Second, I want them to see some examples of people who have already benefitted from agriculture.
Why do you think adoption has been slow in the ag space?
I think growers are very strong and willed and independent thinkers. They don’t have a boss. They make their own decisions and they tinker. You can’t come in and mandate something to them. They have to see results.
Why are you interested in listening to some of the other speeches at Cultivate?
I’ll be interested in everything. What an entrepreneur does is absorb knowledge. A lot of informal conversations give you new insights.
Why when you could retire financially, do you keep going?
When you get to my age, you look back at what you’ve extracted from the world and what you have given back. I want to leave a legacy and create something that remains useful after I am dead. I think what we are doing now can have that type of impact and that is meaningful to me.
Also, what am I going to do every day, if I retire? This is something fun and something useful to do
What’s your favorite part about entrepreneurship?
Solving a problem that impacts people’s lives by improving their financial outcomes. Margins in agriculture are very slim. If we can double those margins, that will make a very big impact.

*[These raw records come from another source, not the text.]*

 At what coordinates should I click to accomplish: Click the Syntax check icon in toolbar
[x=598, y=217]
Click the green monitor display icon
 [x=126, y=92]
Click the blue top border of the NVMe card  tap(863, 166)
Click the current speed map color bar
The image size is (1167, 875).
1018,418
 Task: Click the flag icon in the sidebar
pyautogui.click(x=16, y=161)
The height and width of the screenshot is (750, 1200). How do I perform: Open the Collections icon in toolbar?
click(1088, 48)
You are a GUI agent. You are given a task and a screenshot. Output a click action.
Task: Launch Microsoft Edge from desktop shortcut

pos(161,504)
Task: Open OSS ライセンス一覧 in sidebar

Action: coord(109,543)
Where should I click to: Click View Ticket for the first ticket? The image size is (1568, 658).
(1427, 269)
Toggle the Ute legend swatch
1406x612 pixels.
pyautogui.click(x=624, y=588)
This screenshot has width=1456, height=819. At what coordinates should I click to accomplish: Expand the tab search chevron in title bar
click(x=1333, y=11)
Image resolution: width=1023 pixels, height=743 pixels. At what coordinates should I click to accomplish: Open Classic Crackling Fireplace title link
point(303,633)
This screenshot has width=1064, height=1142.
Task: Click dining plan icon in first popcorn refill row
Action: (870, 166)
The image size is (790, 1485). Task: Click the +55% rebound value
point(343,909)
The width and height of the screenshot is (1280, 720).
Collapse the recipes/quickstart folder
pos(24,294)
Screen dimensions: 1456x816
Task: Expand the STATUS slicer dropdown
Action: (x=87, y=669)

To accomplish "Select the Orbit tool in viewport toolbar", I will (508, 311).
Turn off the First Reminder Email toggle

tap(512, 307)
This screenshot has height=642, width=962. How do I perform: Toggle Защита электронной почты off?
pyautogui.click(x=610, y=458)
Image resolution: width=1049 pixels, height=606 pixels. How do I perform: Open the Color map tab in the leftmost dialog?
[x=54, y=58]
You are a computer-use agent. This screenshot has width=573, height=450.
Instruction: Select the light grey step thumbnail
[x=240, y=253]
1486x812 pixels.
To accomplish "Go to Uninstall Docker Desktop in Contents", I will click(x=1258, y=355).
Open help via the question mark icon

Are there any other messages you want to get out to growers?
Yes, don’t be afraid to experiment with technology. You experiment with seeds and all sorts of other things. Why not technology? It could be tremendously helpful.
What tips do you have for other CEOs?
Every new business is developed to solve a problem. So, you want to be able to articulate an unmet need and who has a problem. If you are able to segment who needs you more, you can really sharpen your focus.
Is there anything else you want to say?
We are a triple-bottom-line company. We are working to make a social and environmental.